Hard data – and any short drive around the county with the windows down – seem to indicate that business in Rappahannock County, if not booming, is definitely hammering its way back up from the basement.
In the actual basement of the Kramer building in Washington, amid the muffled sounds of hammers and power saws at major inn renovations half a block away in both directions (and following an almost-complete renovation of the Kramer building itself by owner Ken Thompson), records kept at the county building office show a particularly promising recent trend in commercial projects.
Since the year started, 16 commercial building permits have been issued by the county building office – some for significantly large projects, including the Inn at Little Washington’s makeover of Clopton House into new suites, developer Jim Abdo’s inside-out redo of the former Heritage House B&B a block away, John and Diane MacPherson’s food-driven expansion of Foster Harris House, Jackie Meuse’s installation and opening of a state-of-the-art day spa downstairs in the Hair Gallery building and Clare and Nevill Turner’s construction of a commercial cooking facility at the former Aileen factory for their Virginia Chutney Company.

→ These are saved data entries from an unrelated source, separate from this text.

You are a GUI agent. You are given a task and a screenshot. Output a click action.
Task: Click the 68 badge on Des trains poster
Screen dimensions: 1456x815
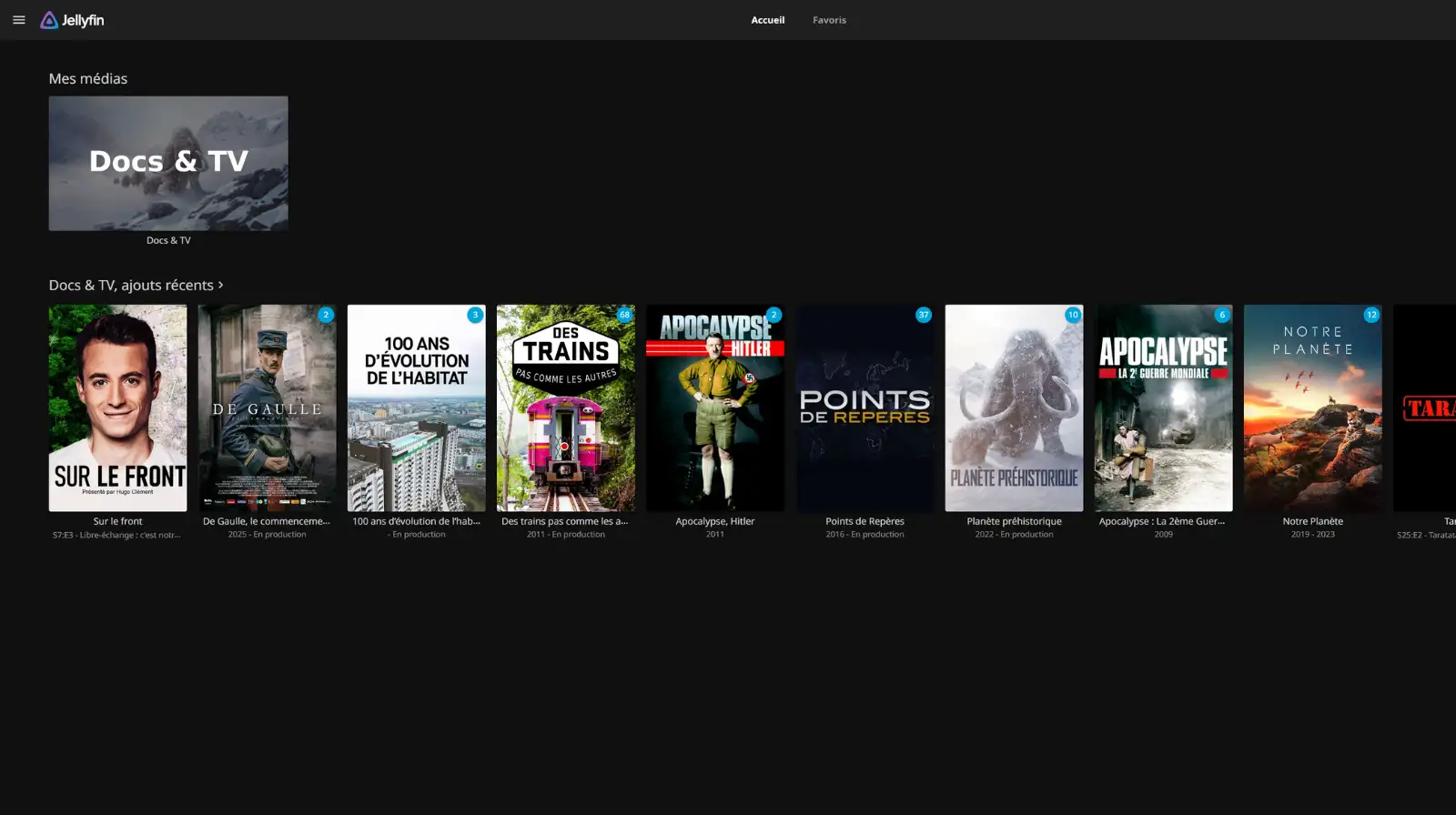[624, 315]
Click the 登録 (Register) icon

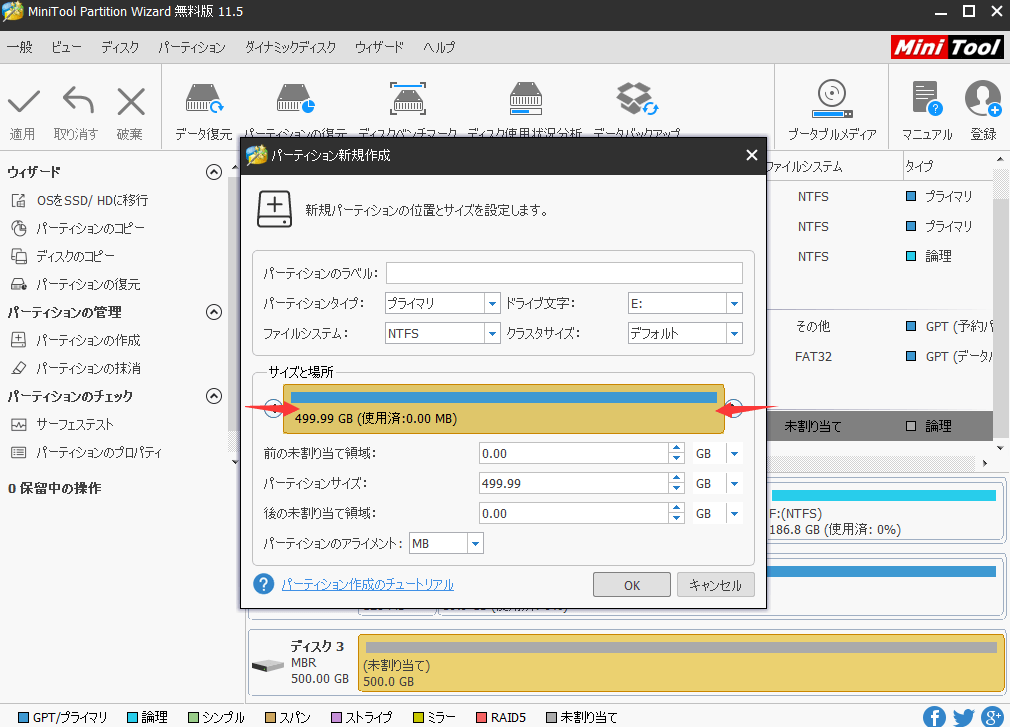[982, 105]
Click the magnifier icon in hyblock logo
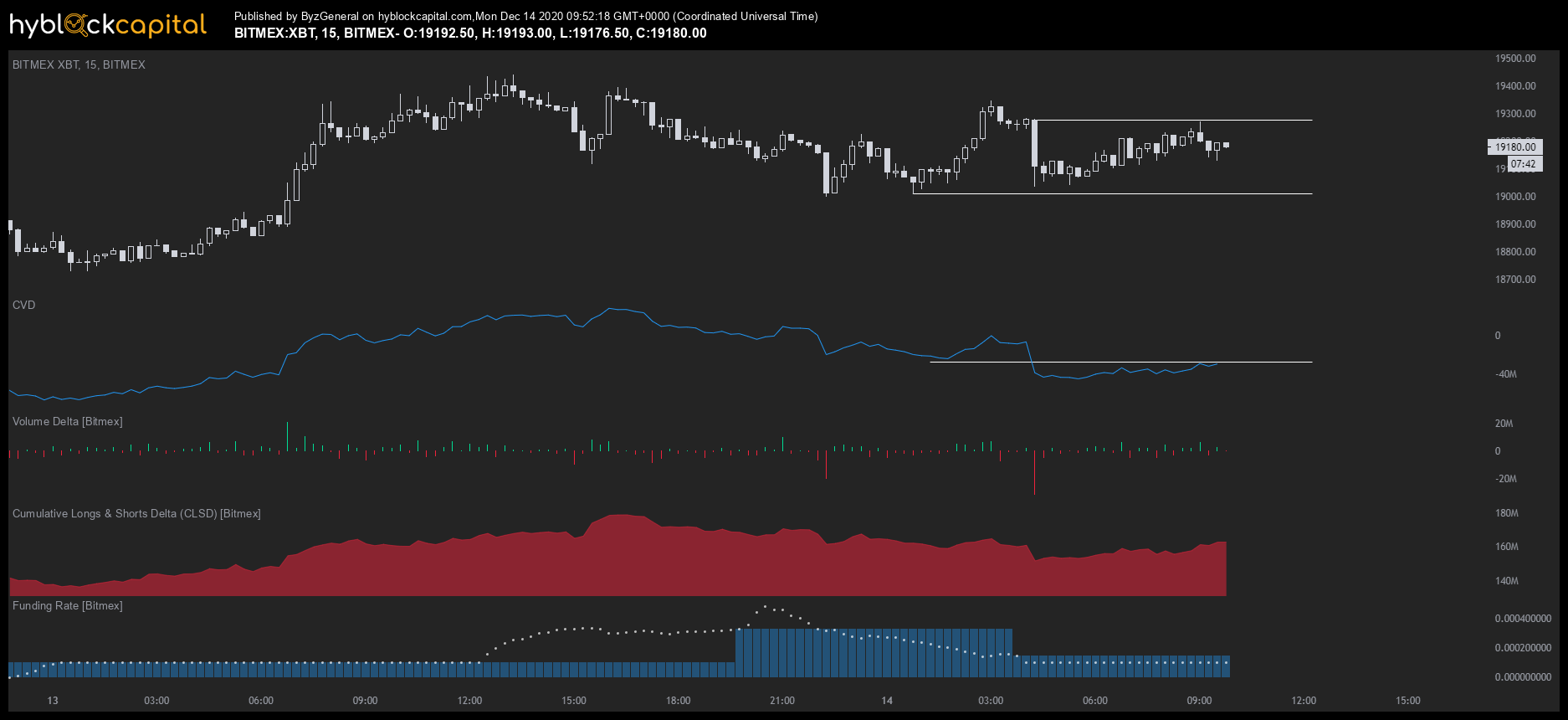1568x720 pixels. click(75, 26)
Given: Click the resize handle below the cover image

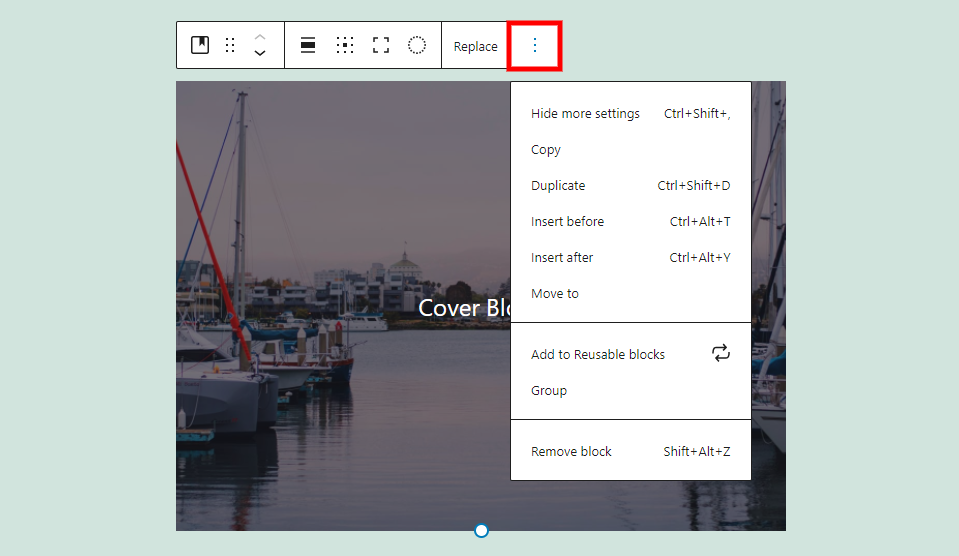Looking at the screenshot, I should (481, 530).
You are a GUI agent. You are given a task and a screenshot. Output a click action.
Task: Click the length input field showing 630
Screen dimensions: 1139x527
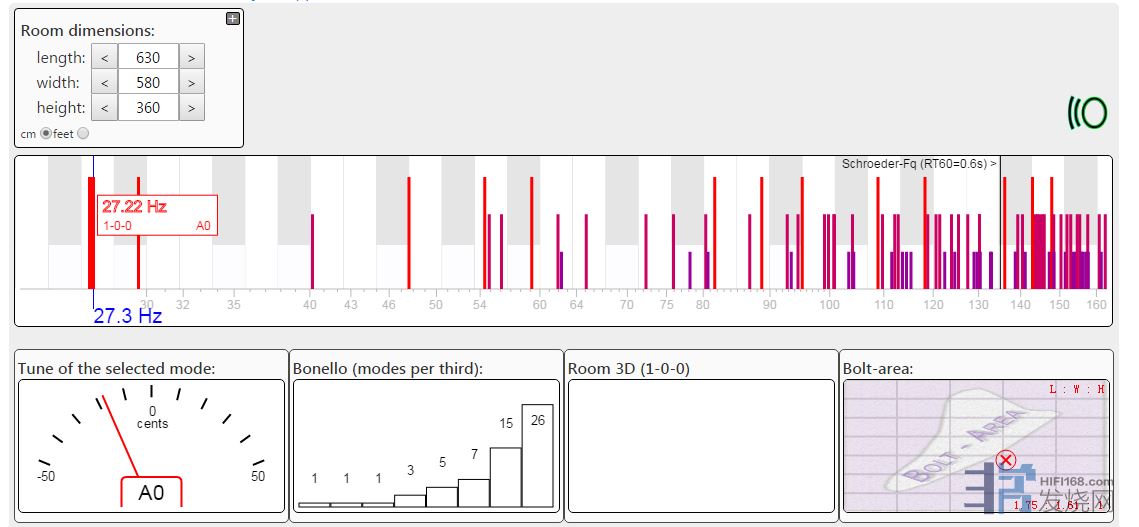(x=148, y=58)
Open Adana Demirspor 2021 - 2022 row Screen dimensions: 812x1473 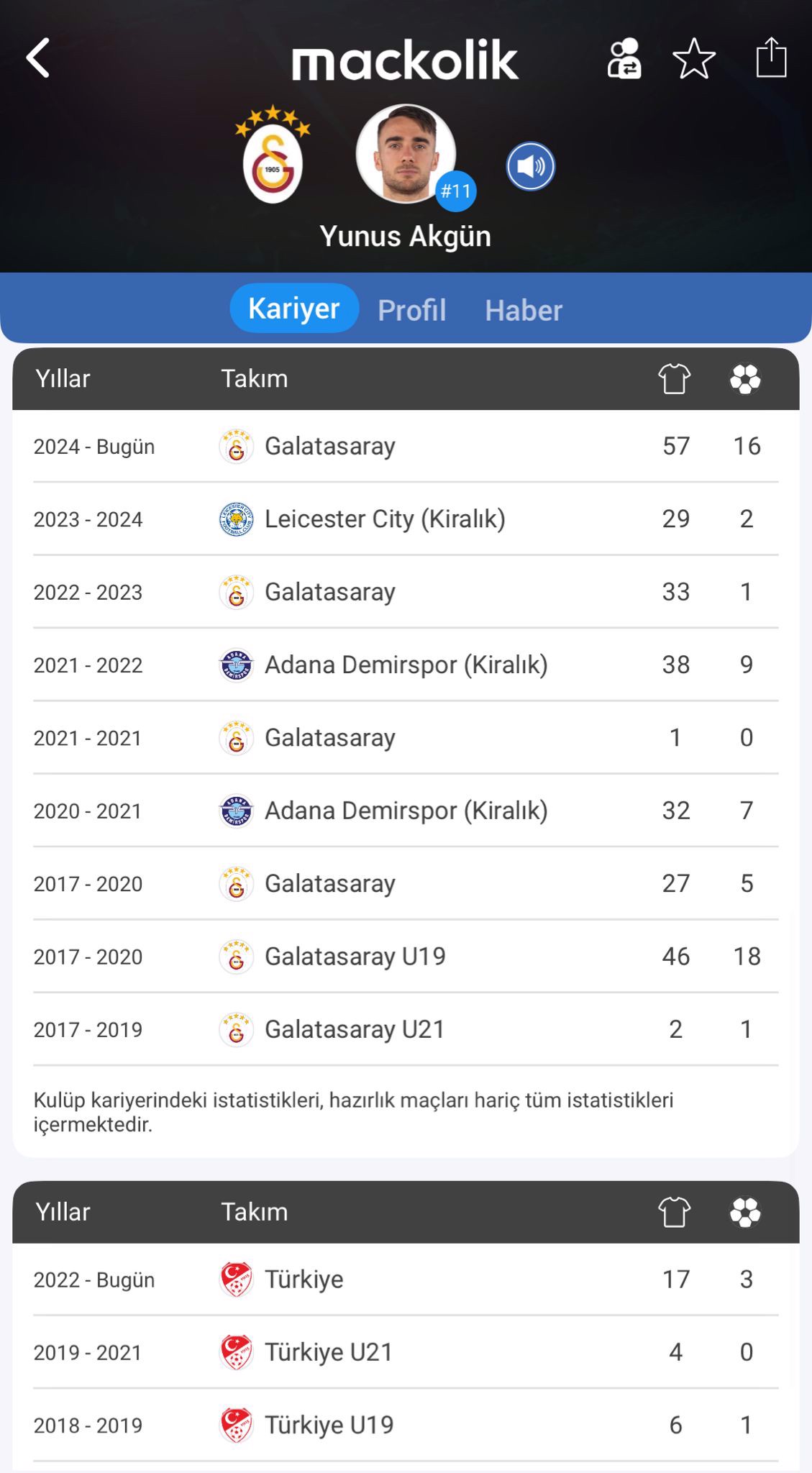(406, 665)
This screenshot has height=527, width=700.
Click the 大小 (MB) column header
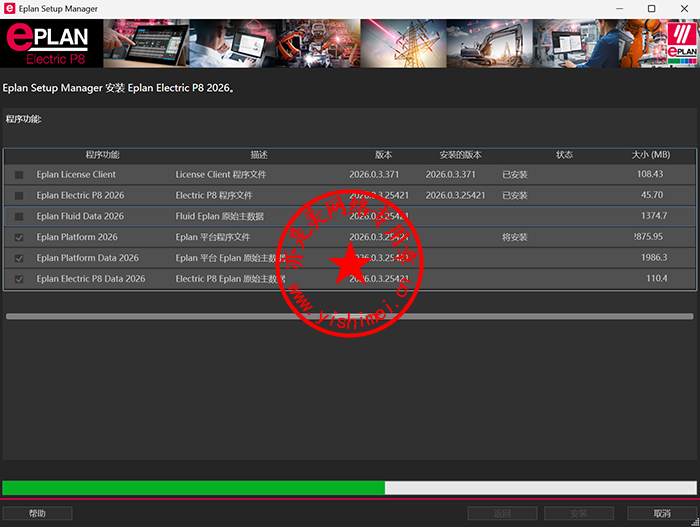pos(650,155)
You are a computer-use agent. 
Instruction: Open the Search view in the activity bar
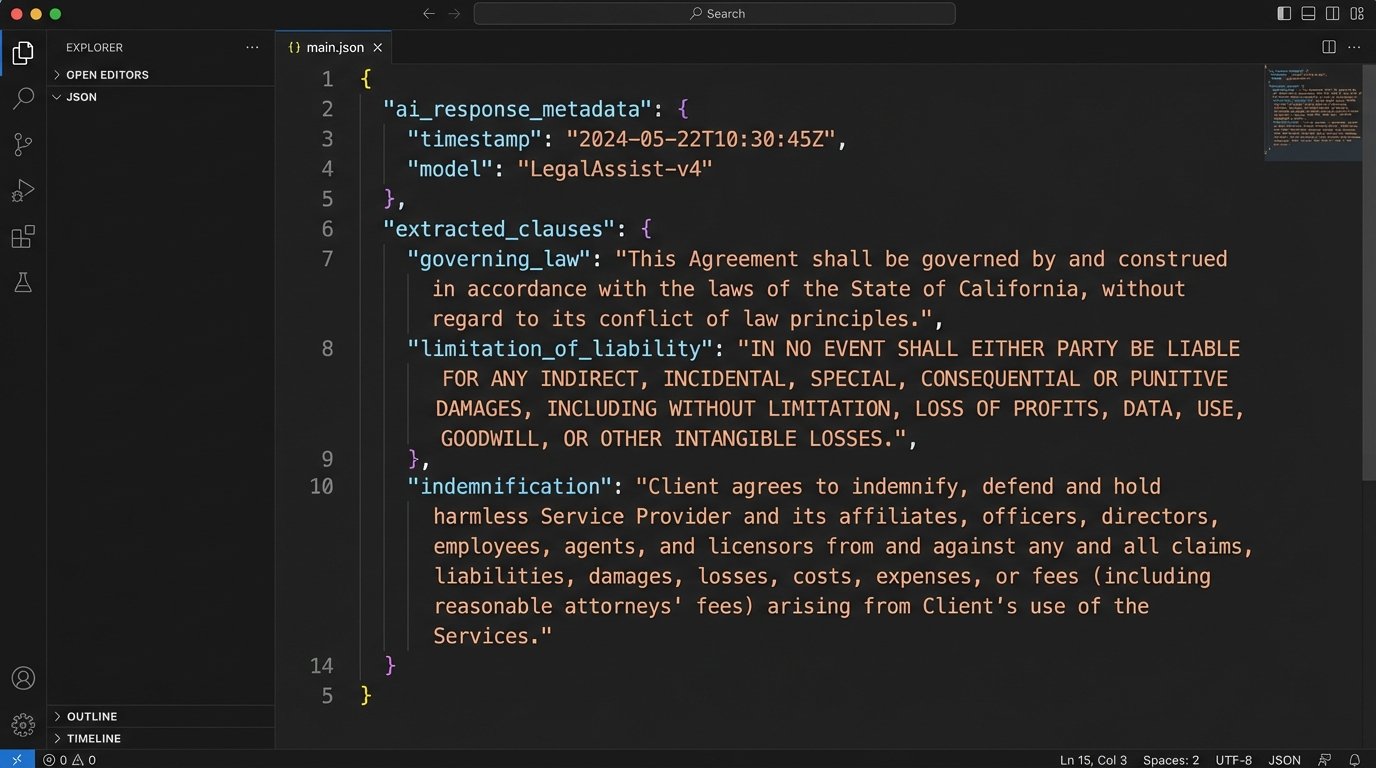tap(22, 98)
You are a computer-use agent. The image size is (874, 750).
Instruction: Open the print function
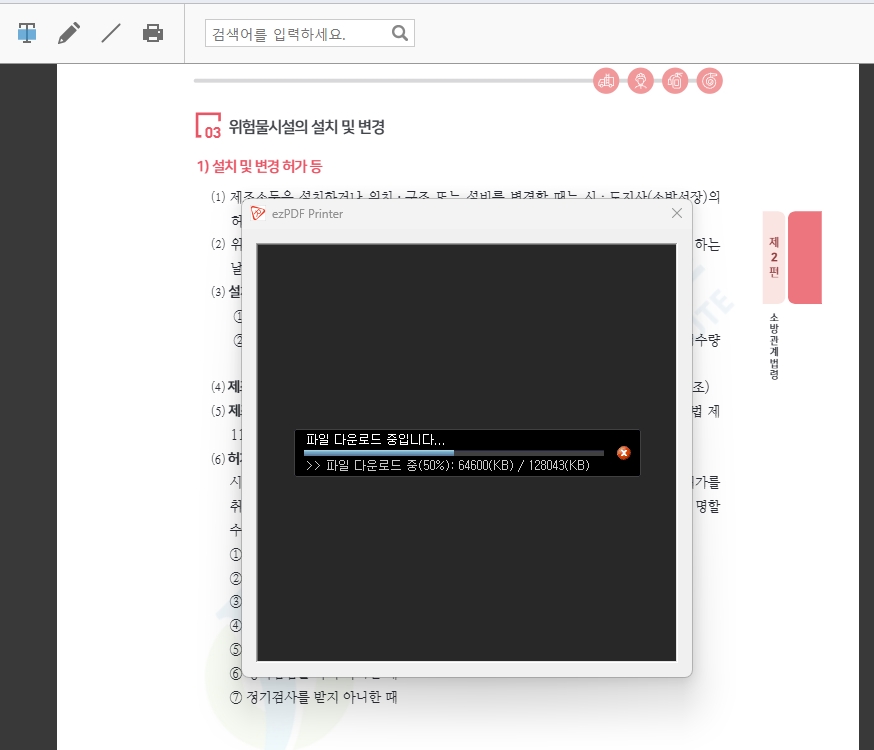pyautogui.click(x=152, y=32)
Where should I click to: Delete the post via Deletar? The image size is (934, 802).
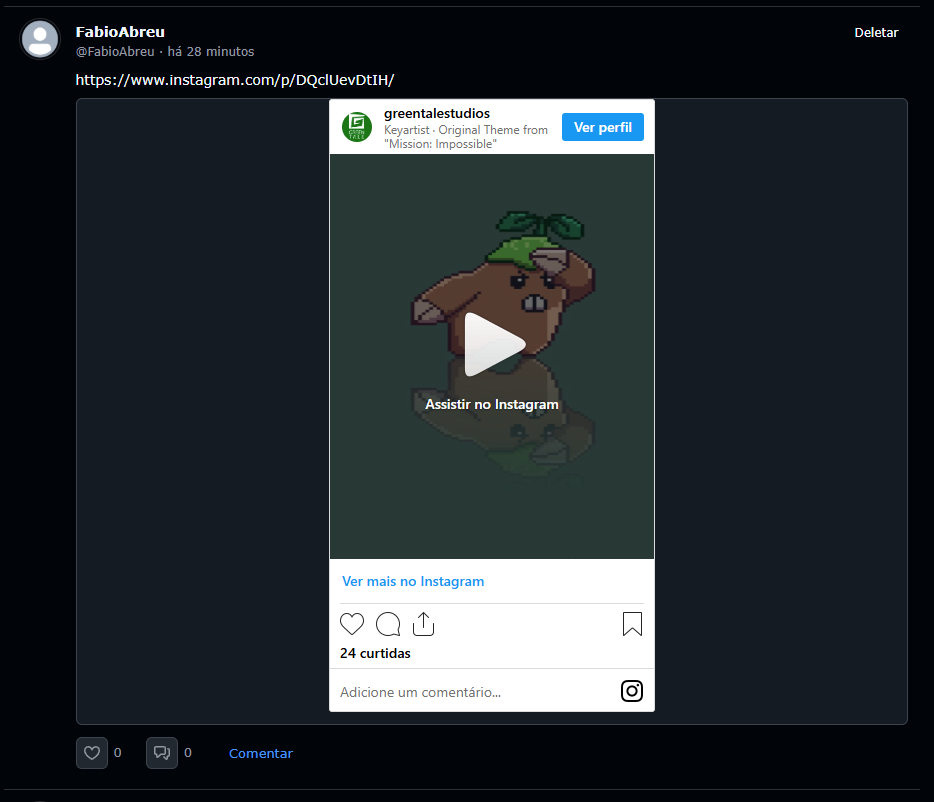(x=876, y=32)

That three-month figure matches the total number of commercial permits issued in all of 2012.
“I’d say things are improving, yes,” said county building official Richie Burke, “but it’s still not what it was here 10 years ago.”
Though tourism and agriculture remain Rappahannock’s largest industries, property taxes pay most of the bills, and for years the increase in residential and commercial construction, though slow, was steady. Housing starts began tapering off after a yearly high of 80 some eight years ago, and then plummeted – as did much of everything – in 2008. Housing starts, Burke said, are slowing rising again – from 11 in 2011 to 23 in 2012.
What appears to be driving the current mini-boom in construction, especially in the commercial sector, is the rise in tourism-related revenue.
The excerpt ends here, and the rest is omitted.